▶ [ACTIVITY]
Please take the lines from the one holding "Dominio .store (673, 1585)" through the one holding "Floral Cami Dress" in the data below and copy them exactly.

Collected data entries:
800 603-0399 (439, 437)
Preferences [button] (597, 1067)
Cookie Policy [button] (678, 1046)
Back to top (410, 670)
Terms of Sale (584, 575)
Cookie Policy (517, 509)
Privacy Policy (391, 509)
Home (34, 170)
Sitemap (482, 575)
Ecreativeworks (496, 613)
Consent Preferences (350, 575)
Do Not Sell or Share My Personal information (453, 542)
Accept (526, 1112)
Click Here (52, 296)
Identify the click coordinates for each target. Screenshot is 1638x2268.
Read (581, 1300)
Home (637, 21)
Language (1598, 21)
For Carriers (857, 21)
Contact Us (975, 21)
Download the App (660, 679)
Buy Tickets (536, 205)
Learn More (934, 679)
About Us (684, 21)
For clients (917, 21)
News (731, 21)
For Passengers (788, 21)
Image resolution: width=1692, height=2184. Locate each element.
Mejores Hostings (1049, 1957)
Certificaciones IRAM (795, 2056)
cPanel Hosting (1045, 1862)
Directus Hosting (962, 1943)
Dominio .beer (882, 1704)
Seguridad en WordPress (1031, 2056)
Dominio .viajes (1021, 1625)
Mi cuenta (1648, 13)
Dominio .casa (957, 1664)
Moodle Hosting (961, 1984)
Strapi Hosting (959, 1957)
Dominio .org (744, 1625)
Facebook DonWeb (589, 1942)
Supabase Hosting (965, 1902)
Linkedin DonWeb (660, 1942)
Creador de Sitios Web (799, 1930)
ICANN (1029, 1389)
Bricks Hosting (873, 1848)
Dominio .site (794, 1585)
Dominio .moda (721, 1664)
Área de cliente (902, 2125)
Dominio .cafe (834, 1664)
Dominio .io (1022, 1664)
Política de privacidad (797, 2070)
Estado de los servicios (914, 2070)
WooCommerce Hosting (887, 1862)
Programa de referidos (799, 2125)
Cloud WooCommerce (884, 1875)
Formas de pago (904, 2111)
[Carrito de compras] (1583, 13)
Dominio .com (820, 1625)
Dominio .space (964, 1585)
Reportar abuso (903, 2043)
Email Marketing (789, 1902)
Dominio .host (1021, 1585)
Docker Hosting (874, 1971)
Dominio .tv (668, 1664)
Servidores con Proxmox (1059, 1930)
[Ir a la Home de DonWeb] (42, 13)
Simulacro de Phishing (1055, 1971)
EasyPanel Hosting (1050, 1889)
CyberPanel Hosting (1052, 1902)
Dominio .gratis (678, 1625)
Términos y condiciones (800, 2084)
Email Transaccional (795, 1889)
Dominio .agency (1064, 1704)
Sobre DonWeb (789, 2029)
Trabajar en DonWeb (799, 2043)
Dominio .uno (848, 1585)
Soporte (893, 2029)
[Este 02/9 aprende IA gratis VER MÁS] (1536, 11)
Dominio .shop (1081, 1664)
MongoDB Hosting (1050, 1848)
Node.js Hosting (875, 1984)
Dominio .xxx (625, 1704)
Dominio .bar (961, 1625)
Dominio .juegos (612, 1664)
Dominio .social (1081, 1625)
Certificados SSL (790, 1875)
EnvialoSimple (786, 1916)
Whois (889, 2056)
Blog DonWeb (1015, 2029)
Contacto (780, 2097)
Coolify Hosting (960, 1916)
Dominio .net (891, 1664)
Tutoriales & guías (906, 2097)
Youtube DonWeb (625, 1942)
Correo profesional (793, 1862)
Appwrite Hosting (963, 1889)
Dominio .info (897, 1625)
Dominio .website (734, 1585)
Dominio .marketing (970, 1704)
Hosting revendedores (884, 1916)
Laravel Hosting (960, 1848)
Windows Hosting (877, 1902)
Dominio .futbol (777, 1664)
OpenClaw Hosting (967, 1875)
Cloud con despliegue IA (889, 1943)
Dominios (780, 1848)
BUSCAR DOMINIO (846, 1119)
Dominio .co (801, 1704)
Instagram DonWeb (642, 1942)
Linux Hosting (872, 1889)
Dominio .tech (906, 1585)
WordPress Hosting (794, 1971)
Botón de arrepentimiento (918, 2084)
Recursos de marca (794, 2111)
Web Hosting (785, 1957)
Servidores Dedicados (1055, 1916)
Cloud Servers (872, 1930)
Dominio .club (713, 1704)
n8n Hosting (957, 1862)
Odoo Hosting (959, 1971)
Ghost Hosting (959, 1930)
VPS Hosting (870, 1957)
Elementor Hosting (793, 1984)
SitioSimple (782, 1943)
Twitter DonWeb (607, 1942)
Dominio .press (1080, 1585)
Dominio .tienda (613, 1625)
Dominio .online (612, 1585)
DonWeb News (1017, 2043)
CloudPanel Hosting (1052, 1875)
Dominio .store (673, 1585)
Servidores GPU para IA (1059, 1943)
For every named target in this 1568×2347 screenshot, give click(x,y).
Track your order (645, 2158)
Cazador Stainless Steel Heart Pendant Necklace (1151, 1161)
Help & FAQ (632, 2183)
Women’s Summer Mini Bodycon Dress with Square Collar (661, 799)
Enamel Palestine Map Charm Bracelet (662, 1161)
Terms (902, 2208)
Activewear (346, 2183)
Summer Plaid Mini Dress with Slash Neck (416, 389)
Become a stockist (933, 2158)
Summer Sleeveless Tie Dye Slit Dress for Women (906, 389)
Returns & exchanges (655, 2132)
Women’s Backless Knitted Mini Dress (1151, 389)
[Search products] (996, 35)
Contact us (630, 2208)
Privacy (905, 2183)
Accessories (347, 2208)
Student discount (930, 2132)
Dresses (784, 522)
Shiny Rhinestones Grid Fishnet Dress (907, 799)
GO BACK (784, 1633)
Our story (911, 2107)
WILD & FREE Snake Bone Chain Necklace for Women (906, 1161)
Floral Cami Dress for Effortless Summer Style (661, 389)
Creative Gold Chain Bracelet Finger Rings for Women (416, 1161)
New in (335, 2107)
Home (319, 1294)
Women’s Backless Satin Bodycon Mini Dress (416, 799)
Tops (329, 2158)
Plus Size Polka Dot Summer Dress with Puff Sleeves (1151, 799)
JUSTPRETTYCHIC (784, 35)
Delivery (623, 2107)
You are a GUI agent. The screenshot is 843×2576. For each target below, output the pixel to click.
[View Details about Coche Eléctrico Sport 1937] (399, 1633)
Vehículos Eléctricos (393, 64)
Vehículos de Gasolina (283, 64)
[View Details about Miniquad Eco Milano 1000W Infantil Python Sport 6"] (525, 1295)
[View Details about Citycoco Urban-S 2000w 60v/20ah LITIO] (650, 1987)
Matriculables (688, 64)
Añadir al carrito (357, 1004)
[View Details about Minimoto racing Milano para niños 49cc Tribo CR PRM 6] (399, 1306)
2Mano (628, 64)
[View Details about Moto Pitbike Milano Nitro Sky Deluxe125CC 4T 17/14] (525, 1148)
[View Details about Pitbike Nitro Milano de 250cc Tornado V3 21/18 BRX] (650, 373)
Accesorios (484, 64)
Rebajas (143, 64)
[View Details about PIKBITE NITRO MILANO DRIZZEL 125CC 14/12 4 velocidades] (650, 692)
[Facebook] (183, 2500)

▶ [OUTPUT OF THE EXERCISE]
Dominio .store (673, 1585)
Servidores GPU para IA (1059, 1943)
For every named target in this 1568×2347 screenshot, give click(x,y).
Track your order (645, 2158)
Cazador Stainless Steel Heart Pendant Necklace (1151, 1161)
Help & FAQ (632, 2183)
Women’s Summer Mini Bodycon Dress with Square Collar (661, 799)
Enamel Palestine Map Charm Bracelet (662, 1161)
Terms (902, 2208)
Activewear (346, 2183)
Summer Plaid Mini Dress with Slash Neck (416, 389)
Become a stockist (933, 2158)
Summer Sleeveless Tie Dye Slit Dress for Women (906, 389)
Returns & exchanges (655, 2132)
Women’s Backless Knitted Mini Dress (1151, 389)
[Search products] (996, 35)
Contact us (630, 2208)
Privacy (905, 2183)
Accessories (347, 2208)
Student discount (930, 2132)
Dresses (784, 522)
Shiny Rhinestones Grid Fishnet Dress (907, 799)
GO BACK (784, 1633)
Our story (911, 2107)
WILD & FREE Snake Bone Chain Necklace for Women (906, 1161)
Floral Cami Dress for Effortless Summer Style (661, 389)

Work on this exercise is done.